> [Problem statement]
Check each line of the material below, and copy it if it holds the string "Given".
──────── Records supplied
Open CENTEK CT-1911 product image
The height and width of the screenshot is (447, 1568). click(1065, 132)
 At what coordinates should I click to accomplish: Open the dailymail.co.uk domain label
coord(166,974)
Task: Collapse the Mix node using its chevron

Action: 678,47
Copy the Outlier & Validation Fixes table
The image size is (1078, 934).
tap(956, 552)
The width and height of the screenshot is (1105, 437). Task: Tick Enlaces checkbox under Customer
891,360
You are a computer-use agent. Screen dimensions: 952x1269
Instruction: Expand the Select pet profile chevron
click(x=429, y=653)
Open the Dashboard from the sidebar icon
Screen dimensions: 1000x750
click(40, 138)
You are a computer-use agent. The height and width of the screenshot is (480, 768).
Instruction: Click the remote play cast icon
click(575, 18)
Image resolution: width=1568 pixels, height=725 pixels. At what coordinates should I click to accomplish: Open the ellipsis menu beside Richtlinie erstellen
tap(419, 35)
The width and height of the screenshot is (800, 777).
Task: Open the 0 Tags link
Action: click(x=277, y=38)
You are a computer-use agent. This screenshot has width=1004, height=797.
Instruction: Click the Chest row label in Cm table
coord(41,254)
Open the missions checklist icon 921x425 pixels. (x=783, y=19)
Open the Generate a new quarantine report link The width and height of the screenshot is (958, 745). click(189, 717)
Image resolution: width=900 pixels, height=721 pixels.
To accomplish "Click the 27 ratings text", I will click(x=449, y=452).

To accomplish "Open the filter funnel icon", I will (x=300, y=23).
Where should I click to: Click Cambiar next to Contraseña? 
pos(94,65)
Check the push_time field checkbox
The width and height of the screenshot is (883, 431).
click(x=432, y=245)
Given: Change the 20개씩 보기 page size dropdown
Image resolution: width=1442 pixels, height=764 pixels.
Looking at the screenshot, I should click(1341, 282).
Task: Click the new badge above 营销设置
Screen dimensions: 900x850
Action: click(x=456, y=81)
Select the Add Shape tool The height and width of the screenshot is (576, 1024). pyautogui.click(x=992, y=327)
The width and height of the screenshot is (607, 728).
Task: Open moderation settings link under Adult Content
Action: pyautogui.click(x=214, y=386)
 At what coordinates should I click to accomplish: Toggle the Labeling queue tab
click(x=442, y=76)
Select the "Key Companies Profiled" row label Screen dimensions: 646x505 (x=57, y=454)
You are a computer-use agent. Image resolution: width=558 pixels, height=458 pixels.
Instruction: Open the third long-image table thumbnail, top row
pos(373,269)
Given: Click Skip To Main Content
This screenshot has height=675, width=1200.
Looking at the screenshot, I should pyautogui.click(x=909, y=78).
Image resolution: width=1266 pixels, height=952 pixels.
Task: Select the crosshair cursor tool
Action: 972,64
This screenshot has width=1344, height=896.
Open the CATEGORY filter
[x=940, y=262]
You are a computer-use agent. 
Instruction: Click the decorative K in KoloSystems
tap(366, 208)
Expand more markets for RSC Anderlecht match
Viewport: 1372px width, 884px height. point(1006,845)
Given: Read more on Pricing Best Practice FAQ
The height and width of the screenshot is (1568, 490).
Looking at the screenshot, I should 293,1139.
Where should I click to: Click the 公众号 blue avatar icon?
────────────────
> [Output for this exercise]
Given: Change the 20개씩 보기 page size dropdown
Given: Click Skip To Main Content
Given: Read more on Pricing Best Practice FAQ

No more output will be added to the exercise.